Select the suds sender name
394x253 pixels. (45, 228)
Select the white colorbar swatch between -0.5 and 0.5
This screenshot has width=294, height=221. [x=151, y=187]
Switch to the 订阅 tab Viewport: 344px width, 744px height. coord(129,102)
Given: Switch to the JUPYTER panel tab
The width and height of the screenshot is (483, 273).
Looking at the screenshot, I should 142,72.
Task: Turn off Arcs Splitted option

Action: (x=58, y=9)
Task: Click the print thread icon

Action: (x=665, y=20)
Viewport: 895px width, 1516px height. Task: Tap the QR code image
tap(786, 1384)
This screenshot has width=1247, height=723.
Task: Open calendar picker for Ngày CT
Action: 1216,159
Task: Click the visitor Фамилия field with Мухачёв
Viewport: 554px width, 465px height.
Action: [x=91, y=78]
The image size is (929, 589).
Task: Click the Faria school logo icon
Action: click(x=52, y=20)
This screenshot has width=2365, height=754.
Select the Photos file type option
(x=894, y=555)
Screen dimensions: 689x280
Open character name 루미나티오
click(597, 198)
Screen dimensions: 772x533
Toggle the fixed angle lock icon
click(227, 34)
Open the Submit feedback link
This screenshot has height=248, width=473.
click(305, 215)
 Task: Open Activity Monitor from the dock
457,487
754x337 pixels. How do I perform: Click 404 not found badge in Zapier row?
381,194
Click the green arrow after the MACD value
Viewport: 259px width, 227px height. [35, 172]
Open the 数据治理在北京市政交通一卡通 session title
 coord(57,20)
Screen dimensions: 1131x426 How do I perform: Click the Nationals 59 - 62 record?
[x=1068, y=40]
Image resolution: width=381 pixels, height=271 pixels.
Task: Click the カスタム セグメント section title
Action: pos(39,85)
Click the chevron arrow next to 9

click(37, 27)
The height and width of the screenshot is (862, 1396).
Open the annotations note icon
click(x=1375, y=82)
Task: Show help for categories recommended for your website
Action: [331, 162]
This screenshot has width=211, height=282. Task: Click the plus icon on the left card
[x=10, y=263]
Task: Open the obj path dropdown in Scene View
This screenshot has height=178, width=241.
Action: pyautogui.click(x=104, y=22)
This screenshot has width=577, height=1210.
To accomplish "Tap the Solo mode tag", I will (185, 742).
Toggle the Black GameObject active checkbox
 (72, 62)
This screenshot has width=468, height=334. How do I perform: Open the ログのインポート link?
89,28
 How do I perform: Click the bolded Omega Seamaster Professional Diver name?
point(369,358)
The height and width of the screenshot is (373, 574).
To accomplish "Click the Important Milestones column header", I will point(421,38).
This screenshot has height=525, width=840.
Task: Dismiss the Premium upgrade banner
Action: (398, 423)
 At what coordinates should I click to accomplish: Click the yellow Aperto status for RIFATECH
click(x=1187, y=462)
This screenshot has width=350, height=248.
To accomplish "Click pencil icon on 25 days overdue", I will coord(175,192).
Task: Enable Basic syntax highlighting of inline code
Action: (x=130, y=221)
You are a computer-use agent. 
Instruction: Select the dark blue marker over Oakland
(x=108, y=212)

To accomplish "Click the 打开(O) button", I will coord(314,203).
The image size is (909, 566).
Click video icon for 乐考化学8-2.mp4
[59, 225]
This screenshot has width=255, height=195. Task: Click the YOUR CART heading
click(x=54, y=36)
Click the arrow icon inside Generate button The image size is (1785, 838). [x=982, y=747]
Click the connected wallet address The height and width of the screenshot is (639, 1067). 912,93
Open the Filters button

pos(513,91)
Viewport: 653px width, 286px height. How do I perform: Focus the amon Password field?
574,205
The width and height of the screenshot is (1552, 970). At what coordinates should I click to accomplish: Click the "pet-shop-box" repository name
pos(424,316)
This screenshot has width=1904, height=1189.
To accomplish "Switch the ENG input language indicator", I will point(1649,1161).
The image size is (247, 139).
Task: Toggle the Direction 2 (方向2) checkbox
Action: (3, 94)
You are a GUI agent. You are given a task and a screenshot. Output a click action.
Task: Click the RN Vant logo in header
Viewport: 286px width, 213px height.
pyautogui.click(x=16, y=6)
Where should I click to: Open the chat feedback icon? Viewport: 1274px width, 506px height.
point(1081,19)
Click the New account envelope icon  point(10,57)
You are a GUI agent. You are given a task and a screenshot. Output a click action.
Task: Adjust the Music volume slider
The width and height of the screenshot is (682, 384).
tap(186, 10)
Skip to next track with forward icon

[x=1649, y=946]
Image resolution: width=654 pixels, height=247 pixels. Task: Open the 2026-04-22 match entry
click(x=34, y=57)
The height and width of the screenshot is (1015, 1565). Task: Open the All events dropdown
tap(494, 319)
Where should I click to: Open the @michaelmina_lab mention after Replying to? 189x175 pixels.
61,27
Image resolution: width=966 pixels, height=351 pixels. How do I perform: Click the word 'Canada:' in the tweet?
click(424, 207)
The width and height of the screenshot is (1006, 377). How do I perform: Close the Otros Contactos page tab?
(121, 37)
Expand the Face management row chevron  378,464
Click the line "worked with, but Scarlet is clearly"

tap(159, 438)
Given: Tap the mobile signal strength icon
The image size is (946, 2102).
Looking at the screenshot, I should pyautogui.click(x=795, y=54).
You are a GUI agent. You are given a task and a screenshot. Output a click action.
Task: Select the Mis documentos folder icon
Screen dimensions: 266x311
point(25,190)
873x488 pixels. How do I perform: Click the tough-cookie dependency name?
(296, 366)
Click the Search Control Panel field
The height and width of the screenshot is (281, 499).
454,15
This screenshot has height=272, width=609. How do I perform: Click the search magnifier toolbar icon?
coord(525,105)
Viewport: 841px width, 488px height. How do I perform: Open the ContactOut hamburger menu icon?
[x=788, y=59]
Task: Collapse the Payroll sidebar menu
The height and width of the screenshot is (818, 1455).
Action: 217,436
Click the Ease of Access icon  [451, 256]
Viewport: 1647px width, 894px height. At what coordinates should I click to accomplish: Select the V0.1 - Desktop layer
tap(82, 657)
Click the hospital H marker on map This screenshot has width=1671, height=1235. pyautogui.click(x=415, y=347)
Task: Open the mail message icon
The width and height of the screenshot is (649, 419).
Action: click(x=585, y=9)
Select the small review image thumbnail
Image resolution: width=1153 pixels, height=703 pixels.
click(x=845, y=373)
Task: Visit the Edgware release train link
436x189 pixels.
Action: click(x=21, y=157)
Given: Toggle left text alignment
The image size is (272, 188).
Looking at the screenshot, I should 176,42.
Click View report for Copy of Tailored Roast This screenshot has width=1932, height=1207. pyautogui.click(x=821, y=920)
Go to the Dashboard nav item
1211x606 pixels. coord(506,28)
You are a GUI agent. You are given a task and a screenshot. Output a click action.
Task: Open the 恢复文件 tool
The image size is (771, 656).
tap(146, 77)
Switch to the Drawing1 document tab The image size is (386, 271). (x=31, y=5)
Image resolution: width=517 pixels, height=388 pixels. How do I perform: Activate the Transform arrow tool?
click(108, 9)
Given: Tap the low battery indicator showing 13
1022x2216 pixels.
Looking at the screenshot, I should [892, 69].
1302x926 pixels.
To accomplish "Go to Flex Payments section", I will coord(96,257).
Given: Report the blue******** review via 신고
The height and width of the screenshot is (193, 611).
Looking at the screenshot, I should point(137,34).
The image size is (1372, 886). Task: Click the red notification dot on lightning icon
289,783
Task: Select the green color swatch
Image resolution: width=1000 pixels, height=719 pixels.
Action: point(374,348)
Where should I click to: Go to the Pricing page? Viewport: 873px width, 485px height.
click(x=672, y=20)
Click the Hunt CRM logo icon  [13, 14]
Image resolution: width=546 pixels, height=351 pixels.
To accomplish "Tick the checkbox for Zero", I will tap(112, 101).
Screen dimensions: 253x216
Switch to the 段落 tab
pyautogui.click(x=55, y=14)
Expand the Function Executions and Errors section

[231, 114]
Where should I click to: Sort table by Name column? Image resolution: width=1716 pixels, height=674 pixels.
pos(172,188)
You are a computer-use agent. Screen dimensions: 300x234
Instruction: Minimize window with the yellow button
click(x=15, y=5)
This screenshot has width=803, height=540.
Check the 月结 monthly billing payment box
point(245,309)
--- --- ---
:: The exercise ::
Report each line in the listing above that contains the word "Expand".

:: The output ::
Expand the Face management row chevron  378,464
Expand the Function Executions and Errors section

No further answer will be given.